Intellectual Property Investigations
This article serves to provide guidelines for the conduct of intellectual property (IP) investigations.
What is Intellectual Property?
“Intellectual Property” is a term, a collective reference of sorts, which encompasses four main types of intangible assets: copyrights, trademarks, patents, and trade secrets.
This image is a derivative of “Copyright, Patent, or Trademark?“
by BusinessSarah used under CC 2.0, and it is licensed under CC 2.0 by D.K.
The Digital Millennium Copyright Act
According to this law, eight broad categories of works qualify for copyright protection:
- Literary works (software falls under this category; however, only its visual representation is protected – i.e., the source code – and not the ideas or processes)
- Musical works
- Dramatic works
- Pantomimes and choreographic works
- Pictorial, graphical, and sculptural works
- Motion pictures and other audiovisual works
- Sound recordings
- Architectural works
“Definition of Copyright” by
NY – http://nyphotographic.com/ / CC BY-SA 3.0
Although there is a formal procedure to obtain copyright that goes through registration with the U.S. Copyright Office, the copyright as a right arises the very moment the work is created. Consequently, if you can prove in court that you are the author of a work, then you will be copyright protected. Nevertheless, exceptions do exist; for instance, a work is deemed “for hire” when is created by an employee for his employer during the working hours of the former.

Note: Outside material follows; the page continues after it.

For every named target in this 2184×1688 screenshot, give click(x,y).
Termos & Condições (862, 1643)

The periods of copyright protection are: 70 years after the death of the last surviving author, provided that the identity(s) of the author(s) is (are) known. In cases when that is not the case, the copyright protection lasts 95 years from the date of first publication or 120 years from the date of creation.

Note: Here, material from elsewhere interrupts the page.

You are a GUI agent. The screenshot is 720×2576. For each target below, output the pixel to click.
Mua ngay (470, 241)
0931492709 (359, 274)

In a nutshell, the DMCA envisages:
- copy-prevention of widespread digital media such as DVDs and CDs;
- limitation of ISPs’ liability in events of their network being used by criminals to violate the copyright;
- permission to copy licensed software for the purposes of backup, maintenance, and testing;
- lastly, it explains how the copyright principles are to be applied to the constantly growing sphere of webcasting.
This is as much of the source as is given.